The meat grinder approach for startup ideas

Raw Meat

I first heard of the meat grinder approach for finding startup ideas in a post by Tyler Tringas.

Tyler doesn’t try to find good business ideas. He uses the meat grinder approach to filter out all the bad ideas he has.

So for a few goals that I’ve been noodling on for next year having an idea meat grinder will be helpful. But before I go into detailing out the my initial meat grinder blueprints, something I’ll do in a later post. I wanted to share the method of filtering out bad ideas.

Coming up with new ideas especially business ideas should be effortless. You can come up with 10 a day minimum. This is even easier after becoming an idea machine.

Just try it. Take 15 minutes to see if you can come up with 10 business ideas right now. Don’t judge or filter yourself just let it flow.

If you don’t already you’ll have a huge backlog of potential ideas. This is when the meat grinder process comes into play.

“The process goes like this. You see a problem. You quickly sketch the outline of what a business that solves that problem might look like. Then you put that business through a brutal meat grinder of questions. You’re actively trying to poke holes in the idea and stress test it. Beat it up. Be actively trying to discard it and move onto the next one. You need to refine the meat grinder, get really good and fast at obliterating ideas.” — Tyler Tringas

If the idea fails one question then drop it. Like my boy Jay-Z says it’s, “on to the next one”.

So the approach lives and dies by the quality of your questions. In the original post the question are for solo-founders looking to replace their jobs. With a change to questions your meat grinder could generate VC funded moonshot ideas. If that’s your cup of tea.

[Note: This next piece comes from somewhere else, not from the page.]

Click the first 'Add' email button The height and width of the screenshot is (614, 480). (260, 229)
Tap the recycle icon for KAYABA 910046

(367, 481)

Here are some of the basic questions in Tyler’s meat grinder for business ideas.

  • Can I make this?
  • Are people currently spending money on it?
  • How will I get the first 25 customers? Then the next 250?
  • If it works, will it be sustainable?
  • Am I the person to build this business?

“The secret to coming up with a successful business idea is putting hundreds of ideas through the meat grinder.” — Tyler Tringas

It feels like the meat grinder approach seems simple on the surface but can be powerful in practice.

Going through this process would have helped me avoid the mistakes I had with Samson. I think it’s helpful to have a process for finding ideas that will not only work but work best for you.

You can learn more about it in the original post, “How to Get Startup Ideas: The Meat Grinder Approach”.

I’m looking forward to finding questions to use in my own meat grinder process.

What questions do you think would be helpful for you?